"Daddy, would you feel safer in the world if there were no guns or swords?"
This was the question posed to me by my eldest daughter. She had apparently picked this question up at school somehow.
No, I said. I wouldn't feel safer. Unfortunately people have been finding ways to kill each other since the very beginning. And they didn't need guns or swords to do so. The problem is not with guns and swords, it's with our hearts. When we choose to hate instead love or to be angry instead of forgiving, we start to walk down that way that leads toward death.
"I know that." she says.
It's good to know that at seven she already knows as much as me. There is hope for the future.

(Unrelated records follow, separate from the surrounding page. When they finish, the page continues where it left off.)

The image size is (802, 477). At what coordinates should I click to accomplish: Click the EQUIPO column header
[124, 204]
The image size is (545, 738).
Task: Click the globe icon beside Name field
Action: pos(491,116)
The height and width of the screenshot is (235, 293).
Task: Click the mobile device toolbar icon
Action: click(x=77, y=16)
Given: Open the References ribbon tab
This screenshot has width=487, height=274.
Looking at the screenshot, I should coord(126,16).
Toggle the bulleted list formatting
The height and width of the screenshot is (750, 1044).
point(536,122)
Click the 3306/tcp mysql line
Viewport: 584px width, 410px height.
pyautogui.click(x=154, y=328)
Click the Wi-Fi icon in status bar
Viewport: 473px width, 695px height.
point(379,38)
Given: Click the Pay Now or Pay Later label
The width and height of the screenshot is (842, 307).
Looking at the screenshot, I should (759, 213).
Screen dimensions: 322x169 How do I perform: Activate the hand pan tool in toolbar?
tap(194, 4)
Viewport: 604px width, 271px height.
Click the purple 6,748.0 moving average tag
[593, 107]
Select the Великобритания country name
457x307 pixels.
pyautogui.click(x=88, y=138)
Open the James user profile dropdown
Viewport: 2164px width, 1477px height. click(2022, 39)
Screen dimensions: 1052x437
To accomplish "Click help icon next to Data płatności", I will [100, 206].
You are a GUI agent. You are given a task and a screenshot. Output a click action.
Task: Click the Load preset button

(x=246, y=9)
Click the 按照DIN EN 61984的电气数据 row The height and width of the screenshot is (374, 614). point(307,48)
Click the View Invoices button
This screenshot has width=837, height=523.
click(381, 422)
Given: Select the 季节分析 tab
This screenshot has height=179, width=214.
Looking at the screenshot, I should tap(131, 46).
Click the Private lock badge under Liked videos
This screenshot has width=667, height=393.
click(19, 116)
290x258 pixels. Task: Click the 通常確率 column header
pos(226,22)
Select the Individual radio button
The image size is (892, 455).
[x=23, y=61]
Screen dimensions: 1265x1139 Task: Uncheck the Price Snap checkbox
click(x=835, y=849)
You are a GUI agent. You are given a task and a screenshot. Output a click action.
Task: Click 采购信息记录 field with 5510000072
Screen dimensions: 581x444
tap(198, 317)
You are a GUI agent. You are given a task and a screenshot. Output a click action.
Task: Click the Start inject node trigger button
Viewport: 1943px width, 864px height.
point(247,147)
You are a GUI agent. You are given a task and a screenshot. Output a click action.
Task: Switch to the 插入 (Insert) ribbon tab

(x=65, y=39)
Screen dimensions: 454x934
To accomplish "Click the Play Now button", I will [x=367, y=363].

You know this analogy breaks down, but I wonder sometimes what would have happened with this "war on terror" if we'd had sought out more creative ways than just "shoot 'em up" to deal with the problem. Sometimes war is inevitable, I know that. And what happened on September 11, 2001 was more than "unjust". I'm not advocating pacifism, but sometimes (and as Christ taught) there are more creative ways to make statements about injustice; ways that dignify the human spirit and restore humanity to both the both our enemies and the innocents. As a student of History I am well aware of the "myth of redemptive violence" that says it is only force which can restore peace. Cain was was sure that killing Able was one way to get justice from his favored brother. And there has been very little progress since. Creative non-violent approaches to injustice is certainly a "Christ(ian) value".
As a people, we in America are of the most resourceful, creative, inventive, and giving people on the face of the planet. I wonder what good America could have done for the entire world with 4 trillion dollars spent differently. Perhaps it will have to be the future generation that will move us out of this myth of redemptive violence and into the age of "redemption" that Christ inaugurated.